## Problem to work on
Return, unaltered, every line from the beginning of the material below up to and including the one with "Given: Click the Jogcím törlés delete icon".

## Given data
-=-=-

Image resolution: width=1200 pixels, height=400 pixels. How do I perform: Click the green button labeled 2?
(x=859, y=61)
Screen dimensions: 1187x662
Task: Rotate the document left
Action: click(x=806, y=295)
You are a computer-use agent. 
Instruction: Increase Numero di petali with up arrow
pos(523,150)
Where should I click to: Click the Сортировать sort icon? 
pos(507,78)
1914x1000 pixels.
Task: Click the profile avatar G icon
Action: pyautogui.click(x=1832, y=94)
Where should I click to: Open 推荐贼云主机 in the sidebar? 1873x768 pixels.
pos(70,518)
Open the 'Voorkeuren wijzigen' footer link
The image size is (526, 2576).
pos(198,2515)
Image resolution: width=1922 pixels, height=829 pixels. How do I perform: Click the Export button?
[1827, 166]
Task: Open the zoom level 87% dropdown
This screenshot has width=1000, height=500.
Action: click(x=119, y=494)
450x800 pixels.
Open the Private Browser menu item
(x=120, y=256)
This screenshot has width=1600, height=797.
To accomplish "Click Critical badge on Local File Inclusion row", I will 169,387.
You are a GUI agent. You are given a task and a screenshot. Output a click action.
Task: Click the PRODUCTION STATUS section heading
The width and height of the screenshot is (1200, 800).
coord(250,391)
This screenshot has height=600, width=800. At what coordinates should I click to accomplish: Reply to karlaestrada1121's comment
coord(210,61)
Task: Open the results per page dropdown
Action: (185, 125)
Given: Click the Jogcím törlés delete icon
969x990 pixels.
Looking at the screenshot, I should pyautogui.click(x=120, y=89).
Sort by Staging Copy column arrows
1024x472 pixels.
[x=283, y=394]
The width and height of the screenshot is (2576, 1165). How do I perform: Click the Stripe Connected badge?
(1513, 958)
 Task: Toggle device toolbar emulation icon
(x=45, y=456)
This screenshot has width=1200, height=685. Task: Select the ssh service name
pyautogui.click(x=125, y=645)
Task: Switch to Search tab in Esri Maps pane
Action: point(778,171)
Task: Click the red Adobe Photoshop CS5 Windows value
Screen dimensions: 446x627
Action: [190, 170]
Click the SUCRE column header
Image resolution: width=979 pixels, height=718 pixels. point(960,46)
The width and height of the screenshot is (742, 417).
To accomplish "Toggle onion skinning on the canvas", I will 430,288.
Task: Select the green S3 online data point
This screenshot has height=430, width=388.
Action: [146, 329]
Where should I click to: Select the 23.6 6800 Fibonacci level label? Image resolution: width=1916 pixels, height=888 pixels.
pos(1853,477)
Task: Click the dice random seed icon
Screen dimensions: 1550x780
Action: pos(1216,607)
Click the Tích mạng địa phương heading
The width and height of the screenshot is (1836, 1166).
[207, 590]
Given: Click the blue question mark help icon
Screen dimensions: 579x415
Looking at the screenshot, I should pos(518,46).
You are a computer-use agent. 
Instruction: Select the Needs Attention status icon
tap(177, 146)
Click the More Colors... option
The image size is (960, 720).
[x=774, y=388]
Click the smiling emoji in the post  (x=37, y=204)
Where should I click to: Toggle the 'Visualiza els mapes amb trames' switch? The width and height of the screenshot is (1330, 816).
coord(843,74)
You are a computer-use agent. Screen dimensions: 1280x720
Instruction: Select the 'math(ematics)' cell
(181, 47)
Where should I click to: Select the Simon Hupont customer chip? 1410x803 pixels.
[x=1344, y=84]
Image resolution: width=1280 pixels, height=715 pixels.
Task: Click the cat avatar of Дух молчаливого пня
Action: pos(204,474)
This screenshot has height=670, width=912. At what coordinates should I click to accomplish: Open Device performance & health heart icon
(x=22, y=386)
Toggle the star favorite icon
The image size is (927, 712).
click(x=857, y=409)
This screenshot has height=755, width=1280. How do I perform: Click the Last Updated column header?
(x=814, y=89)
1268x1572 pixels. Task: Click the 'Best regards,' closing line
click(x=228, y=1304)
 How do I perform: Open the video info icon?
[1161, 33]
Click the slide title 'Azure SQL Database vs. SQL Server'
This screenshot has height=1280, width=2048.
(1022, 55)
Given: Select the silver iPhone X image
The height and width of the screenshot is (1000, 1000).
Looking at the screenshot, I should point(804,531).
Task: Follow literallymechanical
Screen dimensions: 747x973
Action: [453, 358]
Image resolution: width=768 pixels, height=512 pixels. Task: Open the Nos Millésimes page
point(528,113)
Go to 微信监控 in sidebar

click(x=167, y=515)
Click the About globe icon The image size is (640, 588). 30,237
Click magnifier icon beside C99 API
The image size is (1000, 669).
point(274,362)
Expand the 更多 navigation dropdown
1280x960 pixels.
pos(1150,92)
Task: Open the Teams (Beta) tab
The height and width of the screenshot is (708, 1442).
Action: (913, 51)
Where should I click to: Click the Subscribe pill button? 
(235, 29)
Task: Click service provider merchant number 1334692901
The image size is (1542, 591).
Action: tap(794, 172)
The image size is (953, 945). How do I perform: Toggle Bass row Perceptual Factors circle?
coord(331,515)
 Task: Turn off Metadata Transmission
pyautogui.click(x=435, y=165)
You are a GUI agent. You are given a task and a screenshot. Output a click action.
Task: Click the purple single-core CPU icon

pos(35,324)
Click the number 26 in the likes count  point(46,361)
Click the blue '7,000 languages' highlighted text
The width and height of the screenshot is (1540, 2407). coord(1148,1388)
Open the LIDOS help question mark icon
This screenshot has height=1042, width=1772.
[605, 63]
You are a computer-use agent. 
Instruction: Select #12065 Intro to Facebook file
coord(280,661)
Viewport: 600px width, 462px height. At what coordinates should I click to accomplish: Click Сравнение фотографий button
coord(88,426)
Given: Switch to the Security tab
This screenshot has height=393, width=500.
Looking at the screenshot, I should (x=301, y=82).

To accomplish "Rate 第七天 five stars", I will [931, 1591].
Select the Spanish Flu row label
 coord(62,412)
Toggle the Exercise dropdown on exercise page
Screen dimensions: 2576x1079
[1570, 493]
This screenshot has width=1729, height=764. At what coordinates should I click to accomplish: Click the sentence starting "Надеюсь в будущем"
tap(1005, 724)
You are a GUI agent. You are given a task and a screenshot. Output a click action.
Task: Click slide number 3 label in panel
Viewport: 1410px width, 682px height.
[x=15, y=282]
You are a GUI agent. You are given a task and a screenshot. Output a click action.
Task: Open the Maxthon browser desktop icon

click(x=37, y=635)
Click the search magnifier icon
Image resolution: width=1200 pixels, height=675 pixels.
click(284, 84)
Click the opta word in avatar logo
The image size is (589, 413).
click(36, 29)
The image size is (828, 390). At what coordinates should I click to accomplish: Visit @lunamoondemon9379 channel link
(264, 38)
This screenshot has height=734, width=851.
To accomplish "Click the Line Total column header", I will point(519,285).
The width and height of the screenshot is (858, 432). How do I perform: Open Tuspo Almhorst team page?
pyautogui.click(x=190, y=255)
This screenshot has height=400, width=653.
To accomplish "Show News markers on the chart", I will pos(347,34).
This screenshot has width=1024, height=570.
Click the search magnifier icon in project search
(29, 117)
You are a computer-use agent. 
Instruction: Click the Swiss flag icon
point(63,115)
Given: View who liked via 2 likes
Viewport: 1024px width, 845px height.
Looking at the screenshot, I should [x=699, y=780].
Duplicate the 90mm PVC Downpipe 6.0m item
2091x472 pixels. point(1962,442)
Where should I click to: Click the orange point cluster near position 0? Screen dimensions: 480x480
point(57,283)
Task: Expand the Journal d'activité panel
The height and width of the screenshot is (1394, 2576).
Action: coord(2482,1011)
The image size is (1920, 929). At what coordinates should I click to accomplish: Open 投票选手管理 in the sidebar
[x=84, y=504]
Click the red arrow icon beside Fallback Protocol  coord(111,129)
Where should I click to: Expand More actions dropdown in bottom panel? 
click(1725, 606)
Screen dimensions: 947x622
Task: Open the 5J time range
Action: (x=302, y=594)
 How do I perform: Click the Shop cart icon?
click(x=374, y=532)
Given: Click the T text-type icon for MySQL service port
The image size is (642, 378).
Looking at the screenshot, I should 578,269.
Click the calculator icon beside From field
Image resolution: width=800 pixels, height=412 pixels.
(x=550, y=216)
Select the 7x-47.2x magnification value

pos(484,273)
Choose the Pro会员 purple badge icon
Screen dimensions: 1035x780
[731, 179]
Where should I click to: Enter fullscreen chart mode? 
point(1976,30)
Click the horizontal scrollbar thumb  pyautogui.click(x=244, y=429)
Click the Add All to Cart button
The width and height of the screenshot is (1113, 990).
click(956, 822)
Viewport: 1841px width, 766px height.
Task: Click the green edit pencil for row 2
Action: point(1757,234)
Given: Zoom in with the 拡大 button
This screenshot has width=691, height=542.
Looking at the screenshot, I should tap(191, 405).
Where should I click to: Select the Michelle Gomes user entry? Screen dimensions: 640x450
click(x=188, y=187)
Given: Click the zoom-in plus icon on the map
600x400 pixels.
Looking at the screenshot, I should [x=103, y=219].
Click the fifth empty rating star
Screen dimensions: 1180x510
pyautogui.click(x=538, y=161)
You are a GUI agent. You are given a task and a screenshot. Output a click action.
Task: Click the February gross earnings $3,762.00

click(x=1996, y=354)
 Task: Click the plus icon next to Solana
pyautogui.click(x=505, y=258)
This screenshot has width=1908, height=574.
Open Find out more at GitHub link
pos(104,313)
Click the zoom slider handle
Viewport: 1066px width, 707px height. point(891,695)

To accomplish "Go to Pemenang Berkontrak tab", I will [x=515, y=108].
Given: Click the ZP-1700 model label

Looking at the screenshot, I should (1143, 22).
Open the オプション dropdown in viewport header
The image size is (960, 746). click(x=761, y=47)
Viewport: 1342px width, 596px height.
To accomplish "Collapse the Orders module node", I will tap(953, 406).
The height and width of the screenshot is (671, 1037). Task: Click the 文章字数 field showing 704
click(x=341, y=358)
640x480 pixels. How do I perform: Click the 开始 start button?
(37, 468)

-=-=-

## Reply to the task
Image resolution: width=1200 pixels, height=400 pixels. How do I perform: Click the green button labeled 2?
(x=859, y=61)
Screen dimensions: 1187x662
Task: Rotate the document left
Action: click(x=806, y=295)
You are a computer-use agent. 
Instruction: Increase Numero di petali with up arrow
pos(523,150)
Where should I click to: Click the Сортировать sort icon? 
pos(507,78)
1914x1000 pixels.
Task: Click the profile avatar G icon
Action: pyautogui.click(x=1832, y=94)
Where should I click to: Open 推荐贼云主机 in the sidebar? 1873x768 pixels.
pos(70,518)
Open the 'Voorkeuren wijzigen' footer link
The image size is (526, 2576).
pos(198,2515)
Image resolution: width=1922 pixels, height=829 pixels. How do I perform: Click the Export button?
[1827, 166]
Task: Open the zoom level 87% dropdown
This screenshot has width=1000, height=500.
Action: click(x=119, y=494)
450x800 pixels.
Open the Private Browser menu item
(x=120, y=256)
This screenshot has width=1600, height=797.
To accomplish "Click Critical badge on Local File Inclusion row", I will 169,387.
You are a GUI agent. You are given a task and a screenshot. Output a click action.
Task: Click the PRODUCTION STATUS section heading
The width and height of the screenshot is (1200, 800).
coord(250,391)
This screenshot has height=600, width=800. At what coordinates should I click to accomplish: Reply to karlaestrada1121's comment
coord(210,61)
Task: Open the results per page dropdown
Action: (185, 125)
Given: Click the Jogcím törlés delete icon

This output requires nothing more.